“Bella?” he asks quietly. I don’t respond. I just cower under the covers, praying to all things holy that he doesn’t come over here.

There’s a few steps, but then he stops, and finally, they start to retreat down the hallway.

My body sags in relief when I know he’s gone. For now, that is. I know he’ll be back, and somehow, I’ll have to explain why I acted like such a goon while I stared at him, but there’s a small part of me that hopes he’ll completely ignore the whole situation. You know, like he did after he saw every single part of my cooch a few days ago. The minute he walked through the door from that near impending snowy death, there was no more mention of it. It was like it never happened. Yeah, that was how we could deal with it. Bynotdealing with it.

That’s how we seem to deal with a lot of things these days, and it works for us.

Sitting up, I gulp down the air I’d been depriving myself, worried that he might know I’m awake because of it. Then I blow out a long, drawn out breath, trying to center myself.

I jolt when the gym door opens again and Drew saunters into the hall with no shirt on. I should have known he wouldn’t leave it. Why, oh, why did I have to disturb him while he was working out? Now I have to look at that! His shorts ride dangerously low on his hips at that point where those thick veins reside. Somehow, he still looks like a Greek god after his workout. Meanwhile, I still look as deranged as I did when I waltzed into his gym session like a homeless man searching for a drink, and the only water I could find was dripping off Drew’s chest.

Stupid. Stupid. Stupid.

“You okay, Bella?” he asks again; only this time, it’s much gentler because he probably realizes that treating me with kid gloves is the only way I’ll talk.

My face is heating, and I squirm in my seat because I feel like he’s about to interrogate me, and I’m somehow going to have to explain why I was ogling him.

My eyes dart from one side of the room to the other like a drug addict looking for their next fix because I can’t look at him. If I lock eyes with him, his brown eyes will melt me into submission, and I can’t have that.

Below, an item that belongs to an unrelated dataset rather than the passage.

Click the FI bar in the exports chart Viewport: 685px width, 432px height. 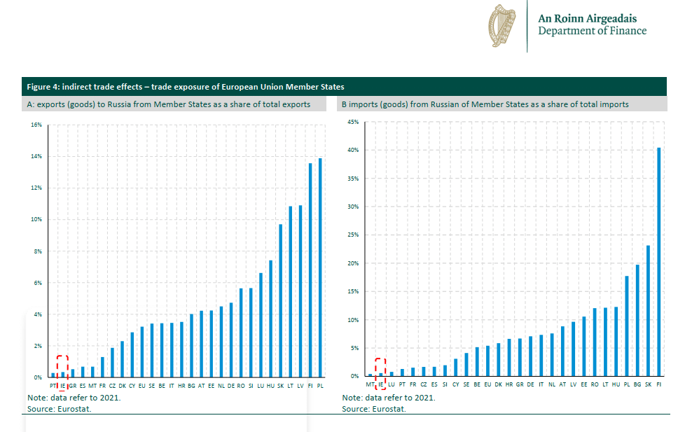coord(310,270)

This is Drew I’m talking about.

The same Drew that has driven me crazy all through high school, and now, all of a sudden, I can’t look at him without wanting to lick every well-earned ridge on his stomach. I bet the skin there is just as smooth and delicious as the skin on his chest.

Do I want Drew?

It sounds incredulous. However, the idea has been floating around my head for the past few days – okay, years - but before this little cabin fever, I’d been able to push those thoughts away. Ignore the gooey feelings that festered in my stomach and concentrate on the hate.

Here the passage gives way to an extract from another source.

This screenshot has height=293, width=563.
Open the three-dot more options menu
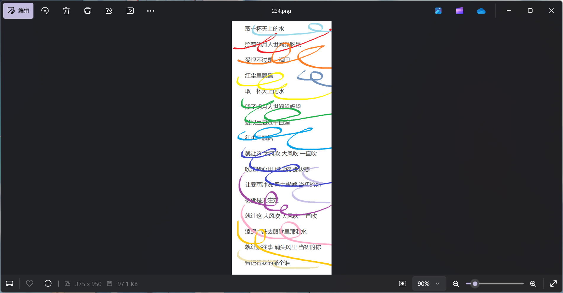[x=151, y=11]
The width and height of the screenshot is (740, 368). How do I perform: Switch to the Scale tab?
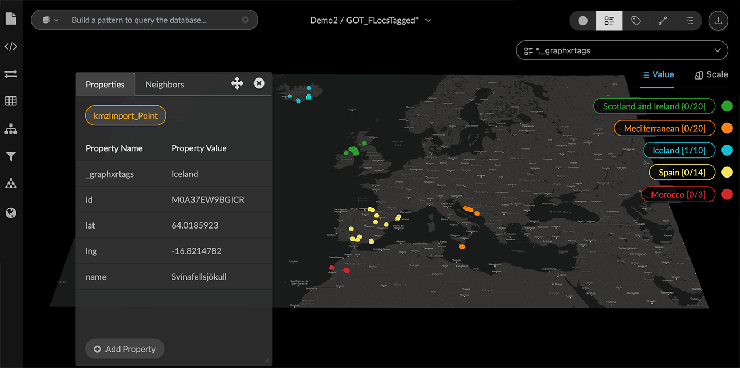[x=711, y=74]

“Yeah. Sorry,” I wisp out as I run a hand through my hair. Big mistake. My hand is stuck in the knots, and I know I’ll look less than graceful if I try to pull it out, so I rest my elbow against the armrest, leaving my hand caught. My head follows the movement, but I keep my grin fixed as I take my time to subtly finagle my fingers out of the nest.

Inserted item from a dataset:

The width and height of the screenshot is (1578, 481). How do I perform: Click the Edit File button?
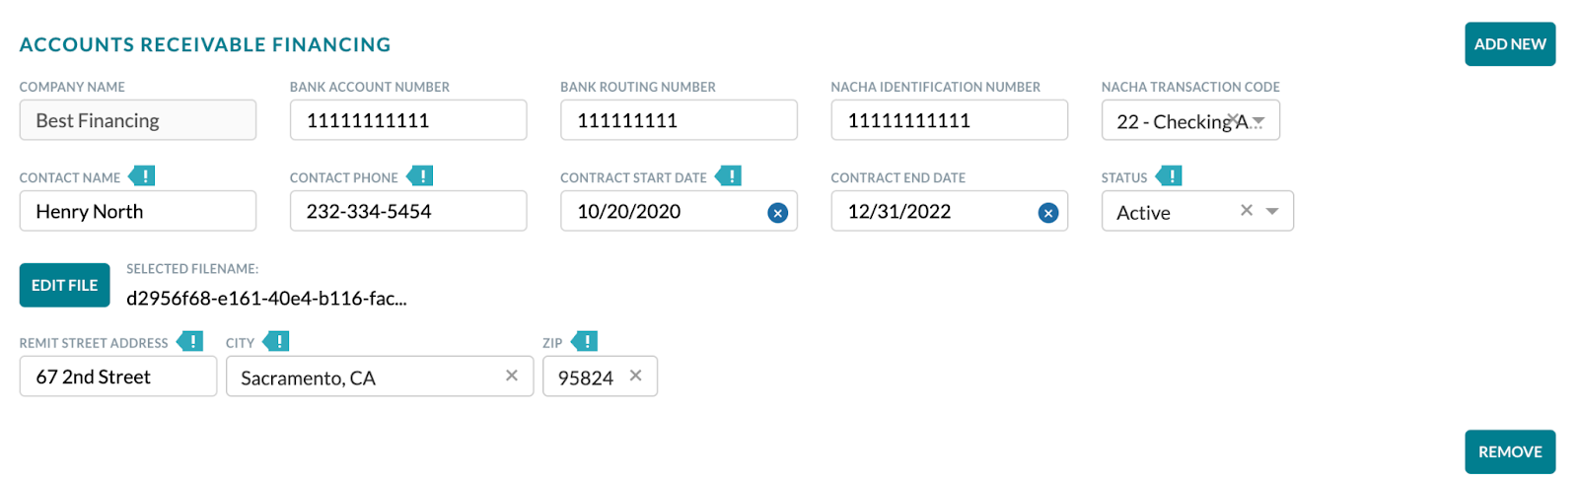coord(65,286)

“Did you want breakfast?” I ask, my voice so high that I don’t recognize it.

“Breakfast?”

“Mhmm,” I pop out. “Just wanted to know if you wanted breakfast before I started fooling around in the kitchen.” What was I thinking? I wasn’t, but it’s the only excuse I can think of that sounds remotely plausible for taking my time to walk down that hall.

“I thought you hated cooking?”

He’s right about that. I can’t cook worth a damn. “I don’t. Since it’s Christmas, I thought I’d make this and dinner yourgift.” The words are coming out, but I don’t seem to have any control over them.

Drew smiles goofily, and it makes my stomach flip. “Really? You’re going to make me dinner, too?”

Why did I open my mouth? Things just keep pouring out. Things that are going to go completely against me by the end of the day.

“Yeah,” I squeak out, already wondering what the hell I’m going to do for dinner now. Macaroni and cheese? I bet they don’t have the boxed stuff, so that’s out of the question.

Slapping his chest, Drew runs his hands down his pecs, and I watch the movement with interest. So hot. Drew is so, so hot.

“I’d love breakfast, but is it okay if I take a shower first? I’m a little too sweaty to be comfortable around you.”

“He, he, he,” I heckle. It’s awkward and embarrassing but no worse than me having to cook for him in a minute. “No problem.”

With that, he stands, going down that stupid hallway like I’ve watched him do so many times. Only this time, I can see the muscles in his back contort, and I want to feel them under my hand. Oh, do I want to do things to him that I know damn well I shouldn’t?

When he’s out of sight, I throw my head back on the pillow and stare at the ceiling. Great. Now I’m going to have to cook something for a guy that I’d like to mount like a stallion, knowing that will never happen.